Whether you’re a fashion sensation or fashion senseless, it’s likely that you’re aware of the next big trend this season—copyright protection. A least it will be if a recently proposed bill giving fashion designers copyright of their creative works is passed.
On August 5, 2010, Senator Charles Schumer (D-NY) and ten co-sponsors revealed the Innovative Design Protection and Piracy Prevention Act (IDPPPA), which will extend copyright protection to the fashion industry. With backing from both the CFDA and AAFA, whose combined members make up a majority of the creative designers, manufacturers and suppliers in the industry, it’s an impressive proposal. Word on the street is that the bill is expected to pass this fall with backing from both sides of the aisle.
I see you scratching your head. Weren’t aware that American fashion designers didn’t already have such rights? Don’t sweat it. I didn’t either until I started working on the rights side of publishing. After I got over my initial shock that visual geniuses like Marc Jacobs and Oscar de la Renta don’t have legal protection for their unique creations, I began to realize that I had known this all along.
How many times have I nodded in approval at television makeovers that replicate runway outfits for a fraction of the price? How often do I purchase wares from Forever 21 and Target (known as ‘fast fashion’ or ‘throwaway fashion’), knowing full well that I’m getting ten times the amount of clothing that I would at an upscale boutique toting name brands? It really doesn’t come as a huge surprise that the fashion industry has very little copyright protection. Consider how quickly trends come and go. Better yet, consider trends themselves. Trends in the fashion industry occur because it is legal for designers to copy each other. To many in fashion, this is how it should be. This ability to copy parts and sample pieces—to put your own twist on an existing design—is the essence of fashion’s open creative culture. It pushes the top designers to constantly be innovative and come up with new ideas and, thus, keeps the fashion industry booming.
Kal Raustiala of the UCLA Law School and Chris Sprigman of the University of Virginia Law School explain this phenomenon: “The interesting effect of copying is to generate more demand for new designs since the old designs—the ones that have been copied—are no longer special. The overall result is greater sales of apparel. We call this surprising effect the ‘piracy paradox.’”

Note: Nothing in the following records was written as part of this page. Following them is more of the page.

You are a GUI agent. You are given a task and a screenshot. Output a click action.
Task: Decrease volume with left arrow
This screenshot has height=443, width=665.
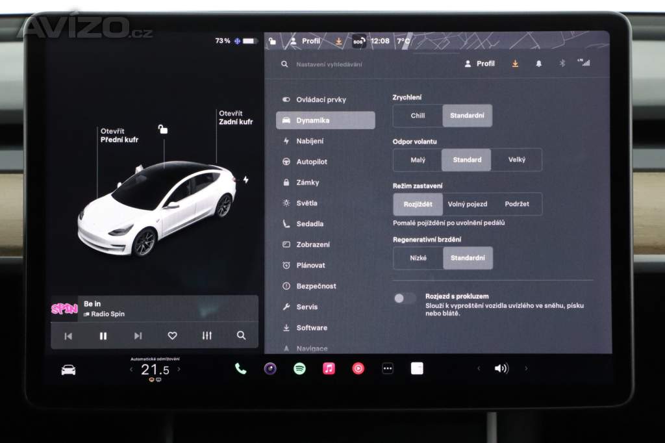(x=479, y=368)
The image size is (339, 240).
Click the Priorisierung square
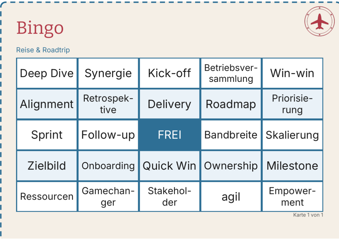[x=292, y=104]
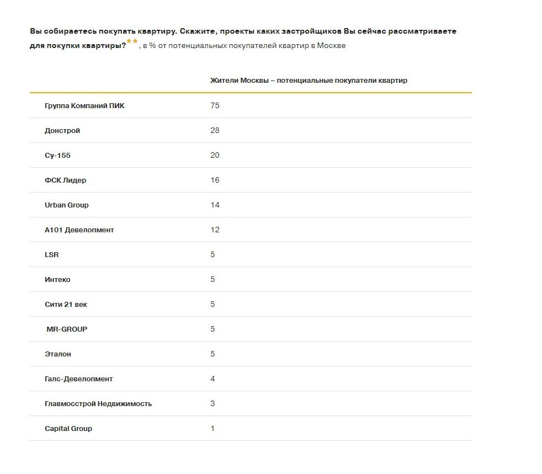Select the Capital Group row label
Viewport: 542px width, 474px height.
(x=68, y=429)
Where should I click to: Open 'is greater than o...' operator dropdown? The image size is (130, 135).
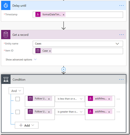pyautogui.click(x=70, y=112)
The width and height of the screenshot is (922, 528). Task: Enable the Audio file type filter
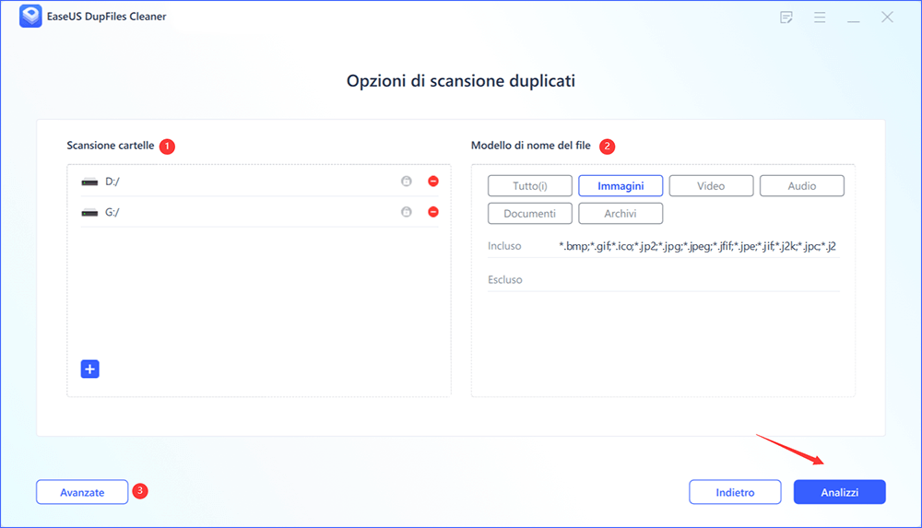pos(801,186)
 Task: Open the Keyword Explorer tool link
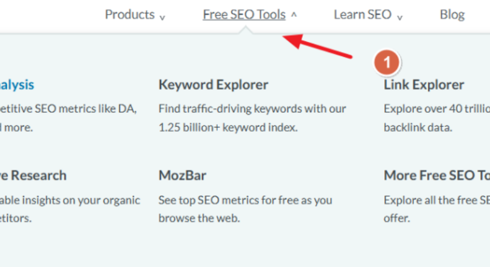click(213, 85)
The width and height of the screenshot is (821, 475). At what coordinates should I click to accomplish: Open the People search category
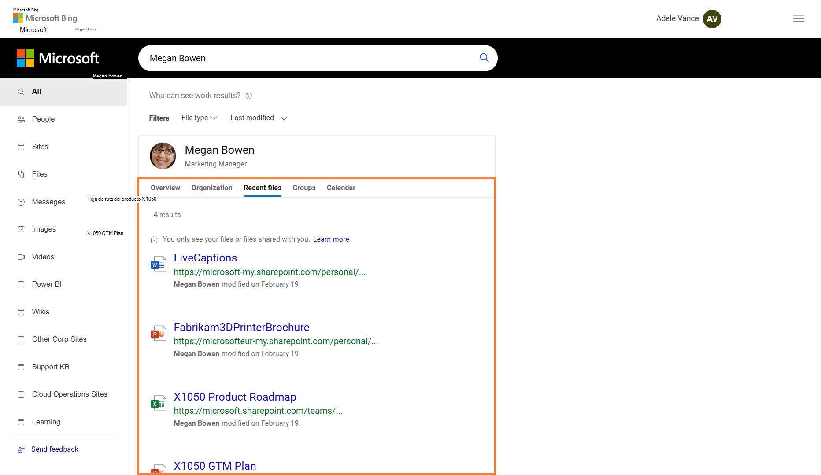coord(43,119)
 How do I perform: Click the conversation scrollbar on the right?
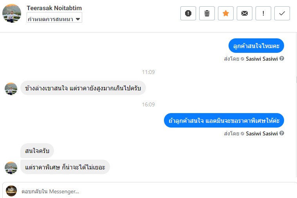295,78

Think about it. Once a trend trickles down and is copied over and over, to the point where it’s no longer fashionable, most people are ready to move on and buy up whatever the next trend is. Out with the old. In with the new. It’s also often the case that the copier’s target audience is a completely different demographic from the original fashion designer’s. For the most part, these different levels do not directly affect each other. Chelsea Clinton wasn’t going to buy a knockoff Vera Wang dress if a) she can afford the real thing and b) she’d rather wear actual silk organza and not polyester. The people who buy designer labels expect a much higher standard of quality, including materials and make, and well, the label itself.
Speaking of which, ever wonder why you sometimes see labels all over a piece of clothing or accessory? It’s partly because that’s one thing someone can’t copy: the logo. The fashion industry does have one thing going for it, and that’s trademark protection. So the next time you see a Louis Vuitton handbag with that obnoxious monogram design splashed across it, think of it as a clever way they legally protect their product from copying.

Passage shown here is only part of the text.